Backups, recovery in one team and Kubernetes manager will help you deploy a completely new cluster and restore its backup with just two teams. A maximum of three, if you first want to create a new backup.
Instead of thinking in servers, you can operate on entire clusters.
Is pre-production annoying? Take it out of sight - to the distance of backup, recovery and change of DNS.
Lesson 5. VPN is too complicated, there are easier solutions
Have you ever used a VPN with pleasure?
No seriously. Is it even possible?
Google had such an attempt. But a couple of years ago, the company announced that it would not use a VPN. I think they also did not enjoy it.
Google switched to trustless networks. They do not have a master key that is suitable for any network, but at the entrance to each service there is a key in the form of an SSO login screen. Want to log in to the monitoring service? Log in using your company username and password.
Only a small shift is needed: instead of using a VPN for authorization, use a proxy.
The VPN also hosts the Kubernetes management link on the private network, while SSO does not. But they have their own authorization mechanism. In the case of Google Cloud and AWS, this is Identity and Access Management (IAM) and the ability to whitelist IP addresses.

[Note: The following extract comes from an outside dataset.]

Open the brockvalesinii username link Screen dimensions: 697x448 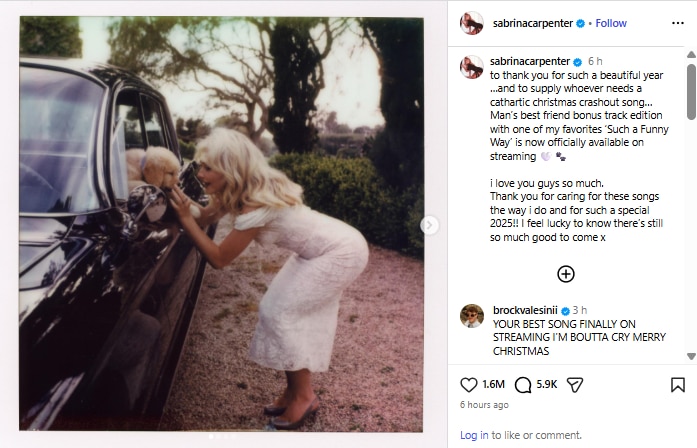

If it is possible to work with less bulky architecture without much loss, why not? Be like Google: Move from VPN to “no trust” systems.
Lesson 6. Organize, Automate, and Conquer
Ah, it seems to you that systematizing is a long time? Nonsense! In the future, this will save you hours, days, and even weeks. To work!
Systematization is the only realistic way to recreate infrastructure more than once.
If each setting item can be improved by changing and committing something in git, essentially your entire technological organization is declarative. Any developer with access to git can easily maintain any system in working condition.
To do this, use several small repositories. Monorepos make people cut corners and depend on structures with artificial importance. Instead, it’s better to use many small repositories that you can link later.
My friend Matt and I are creating a tool called metawhich will help to do this at the development stage. Helm does this at the production stage: for him everything is a dependency chart!
Conclusion
Do not pick the shell from the egg piece by piece. Beat and roll.